● Exercise description: Copy out everything from the line containing "You are a computer-use agent." down to the line containing "pyautogui.click(x=327, y=853)", both included. Leave the pictures out of your answer.

[Excerpt from a dataset]
++++

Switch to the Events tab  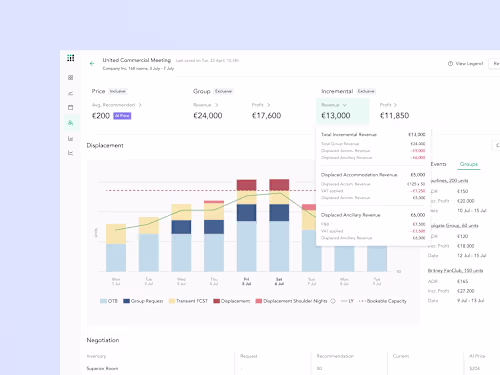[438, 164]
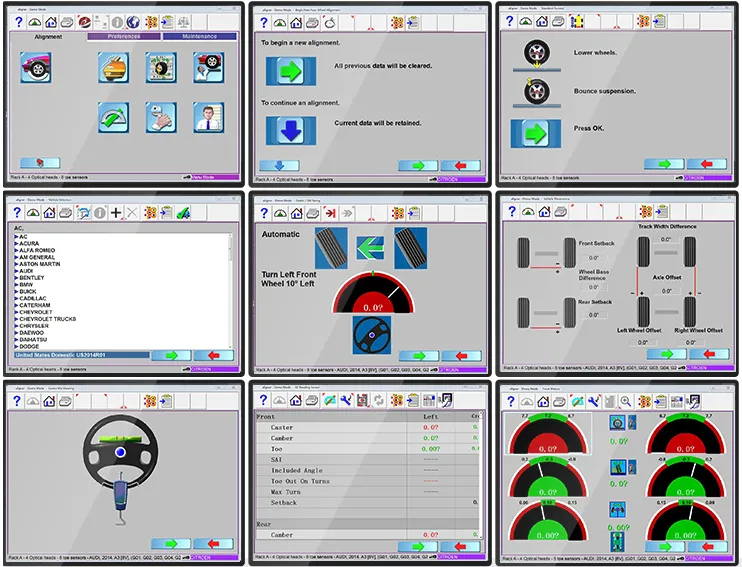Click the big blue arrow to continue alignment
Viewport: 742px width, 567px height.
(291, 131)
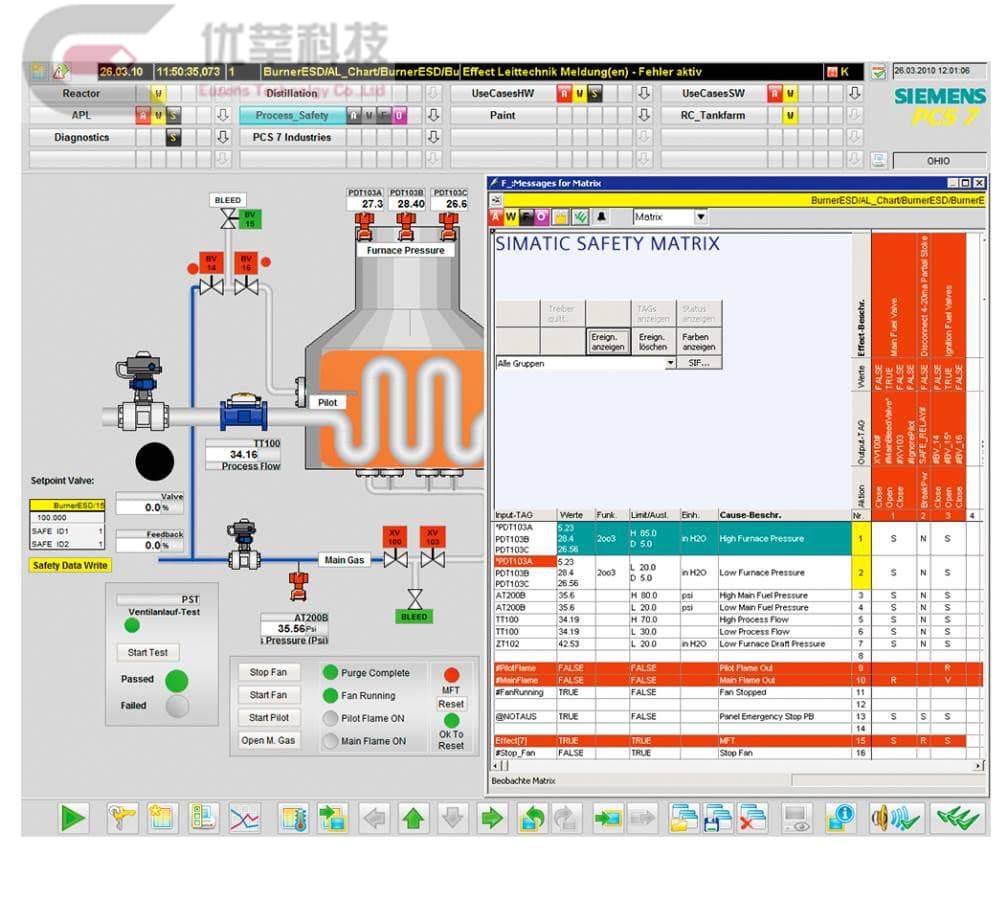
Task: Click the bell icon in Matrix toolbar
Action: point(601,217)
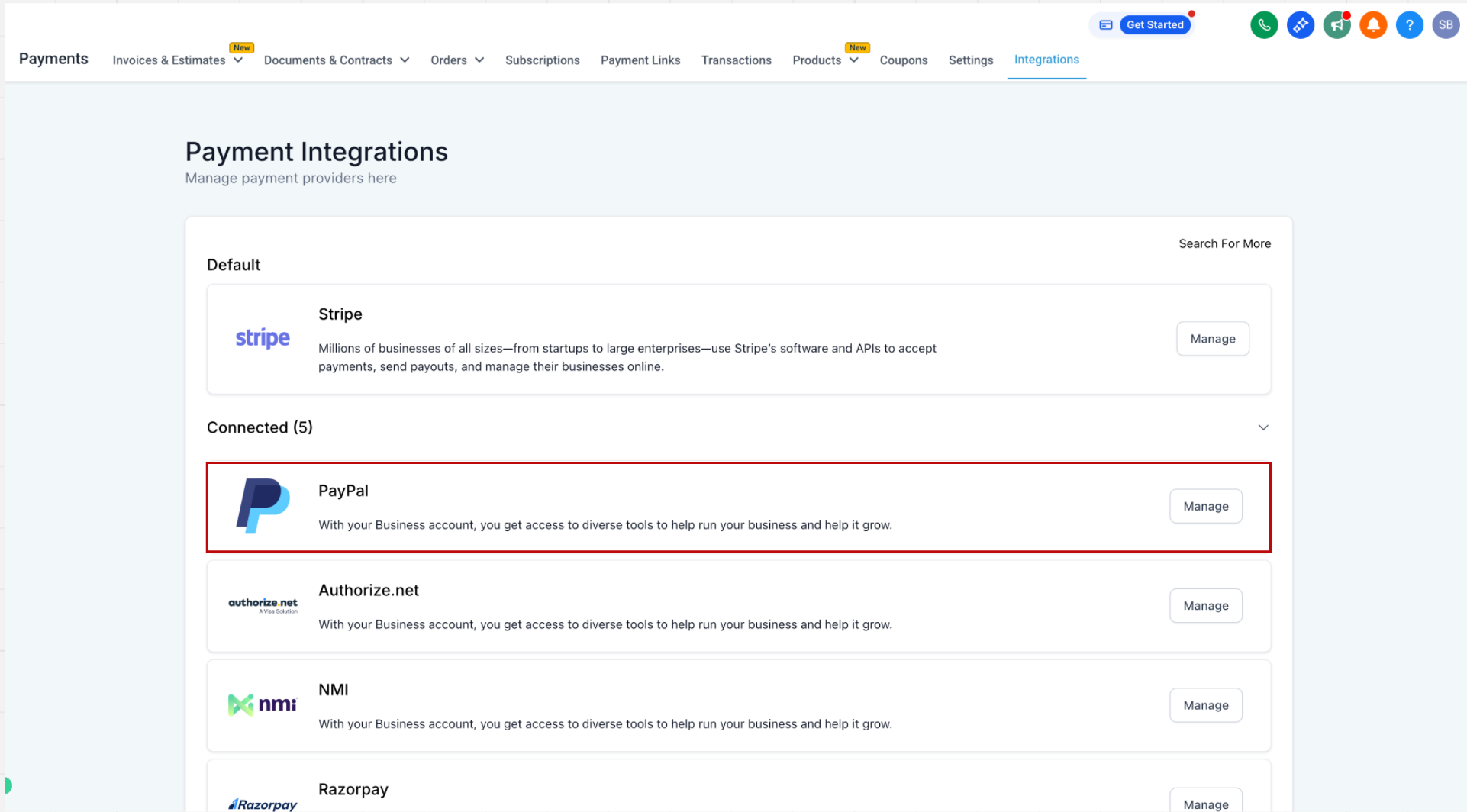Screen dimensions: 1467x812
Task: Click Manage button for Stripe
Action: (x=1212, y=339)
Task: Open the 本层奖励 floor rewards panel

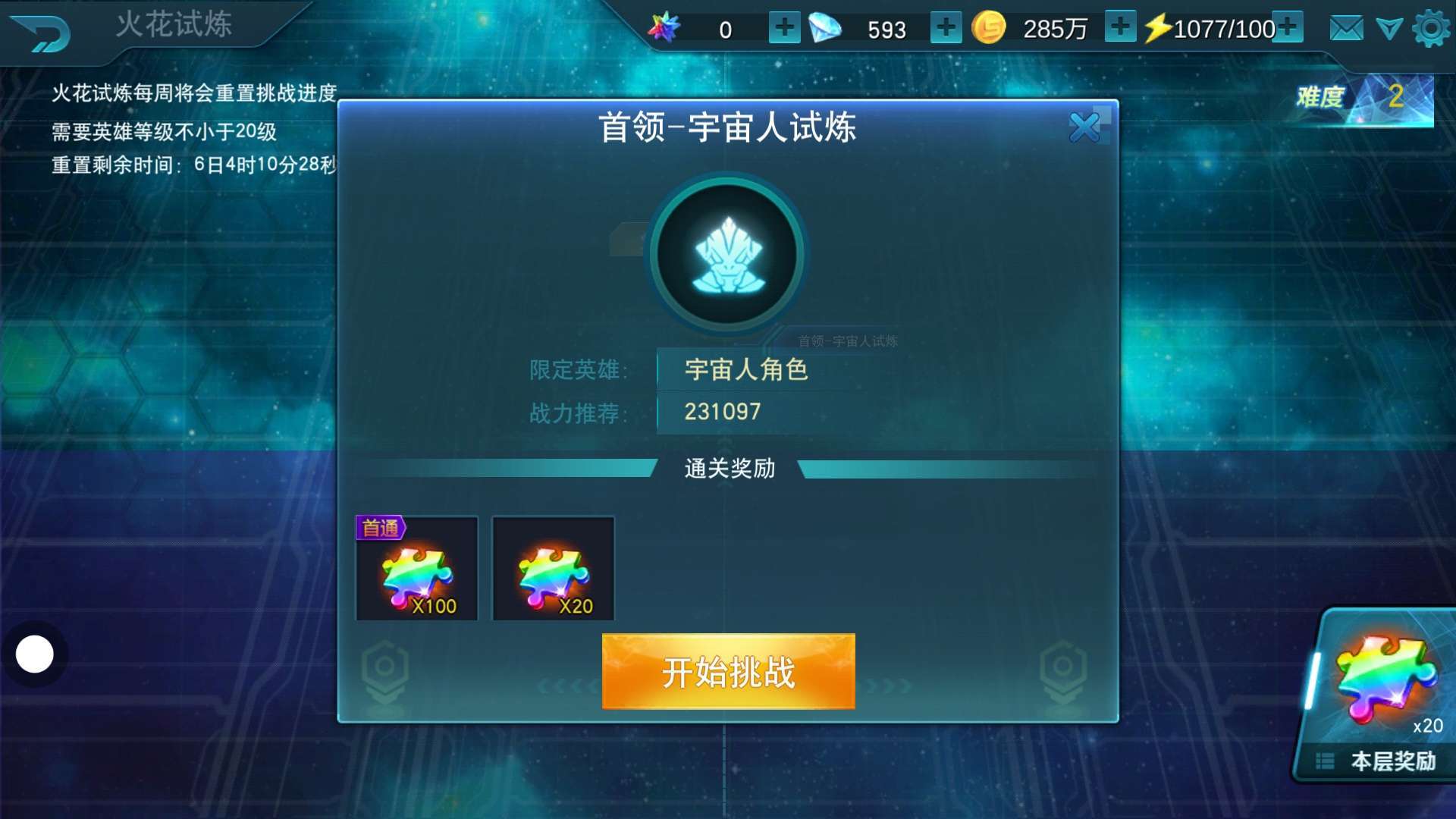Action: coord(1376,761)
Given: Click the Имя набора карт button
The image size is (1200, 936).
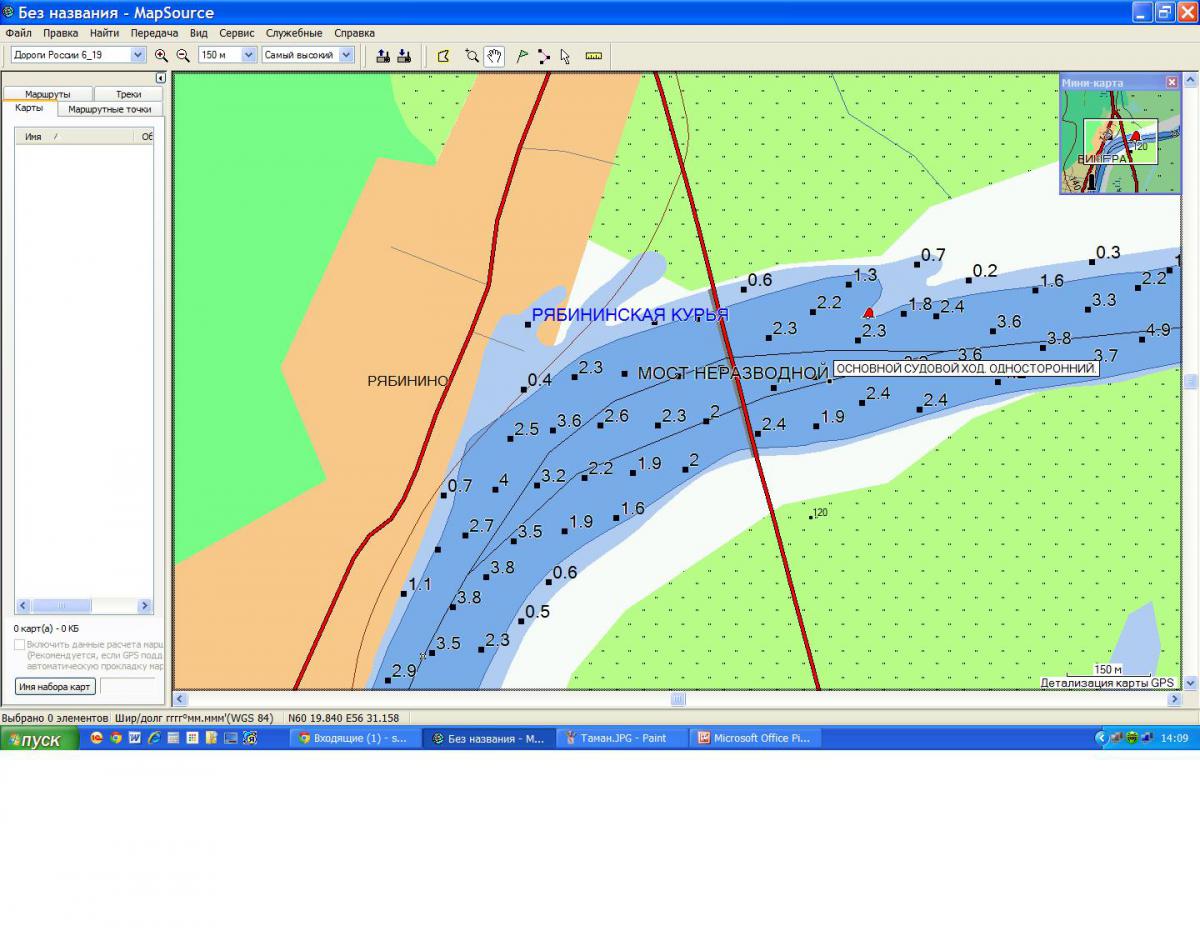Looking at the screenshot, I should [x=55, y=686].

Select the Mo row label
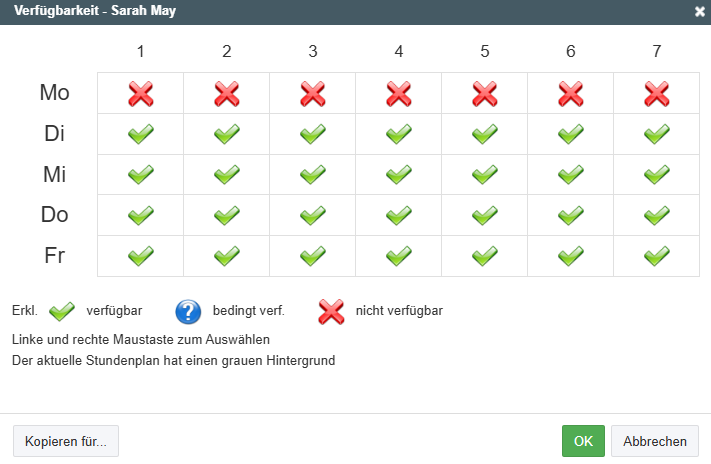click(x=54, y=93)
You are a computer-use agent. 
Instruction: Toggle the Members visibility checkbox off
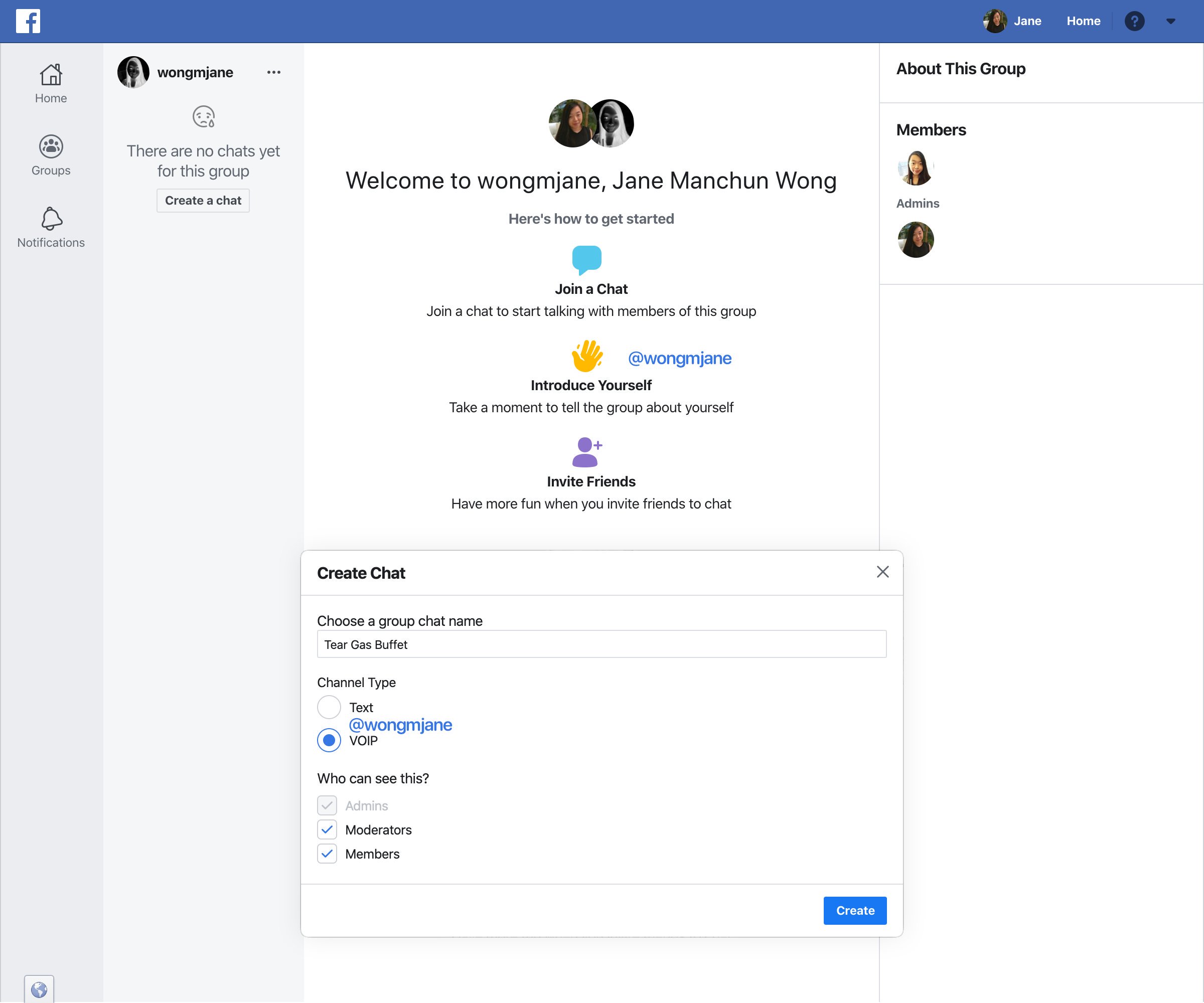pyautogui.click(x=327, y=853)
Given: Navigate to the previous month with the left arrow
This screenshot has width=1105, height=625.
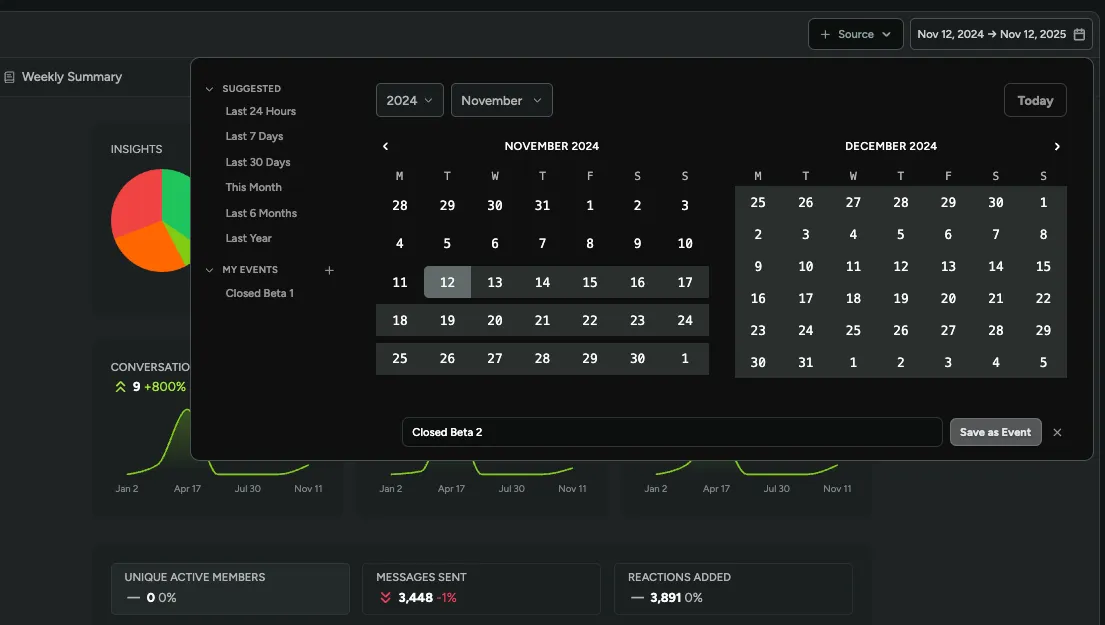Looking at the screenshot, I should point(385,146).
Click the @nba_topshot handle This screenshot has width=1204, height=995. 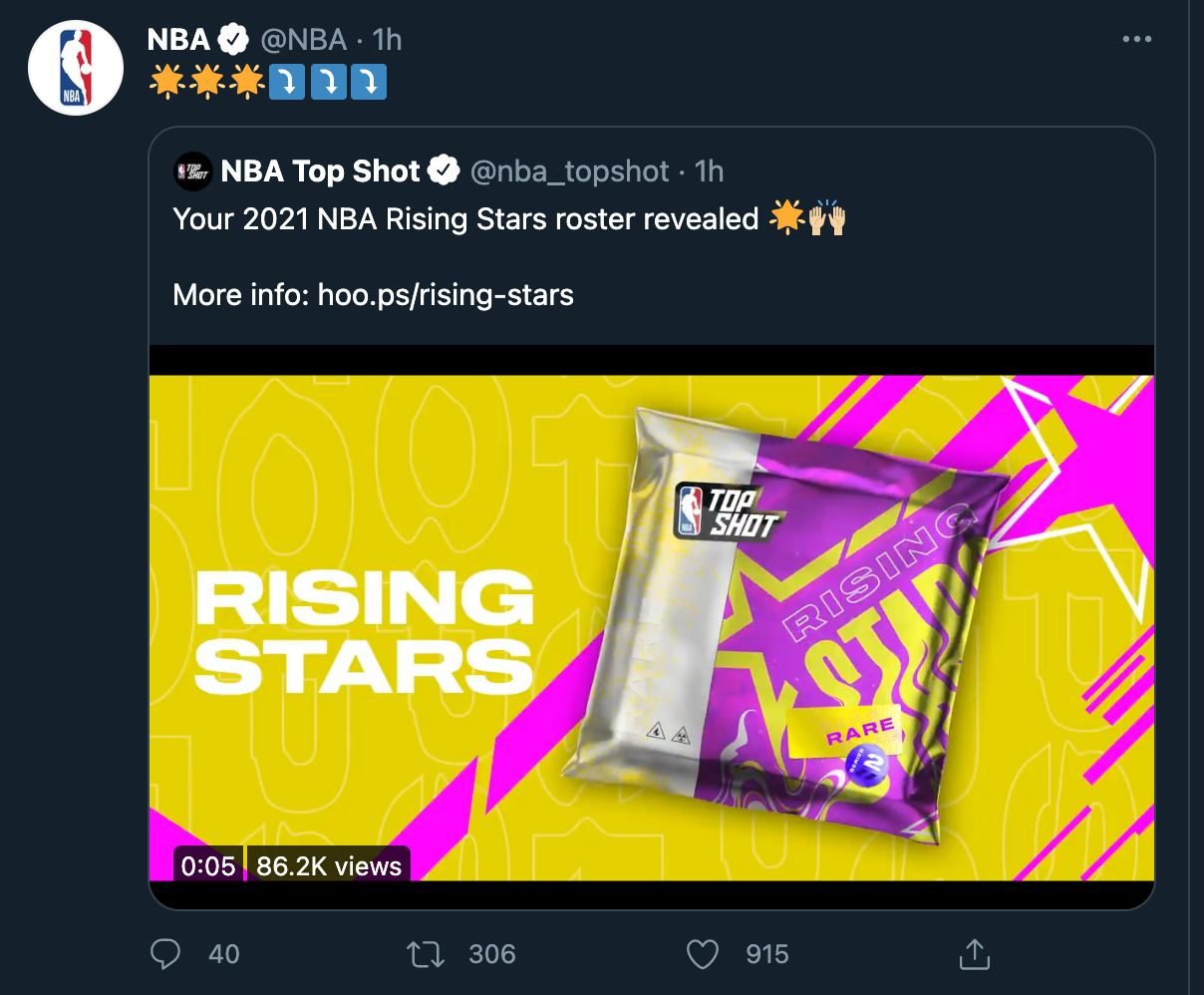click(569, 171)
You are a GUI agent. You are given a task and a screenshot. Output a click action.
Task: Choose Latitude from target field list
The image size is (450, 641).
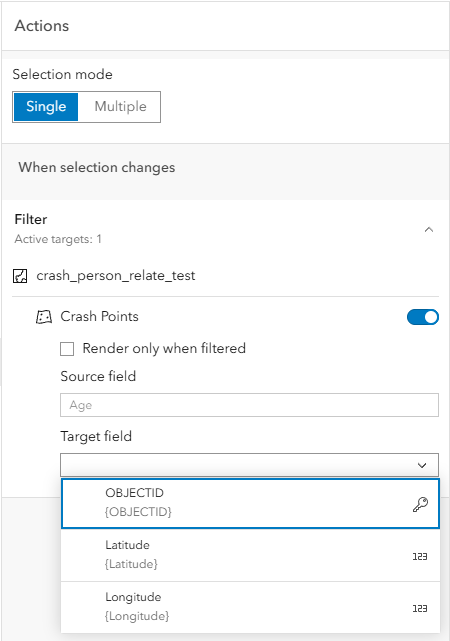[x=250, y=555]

++++

● Solution to the problem:
You are a computer-use agent. 
Instruction: Toggle the Members visibility checkbox off
pyautogui.click(x=327, y=853)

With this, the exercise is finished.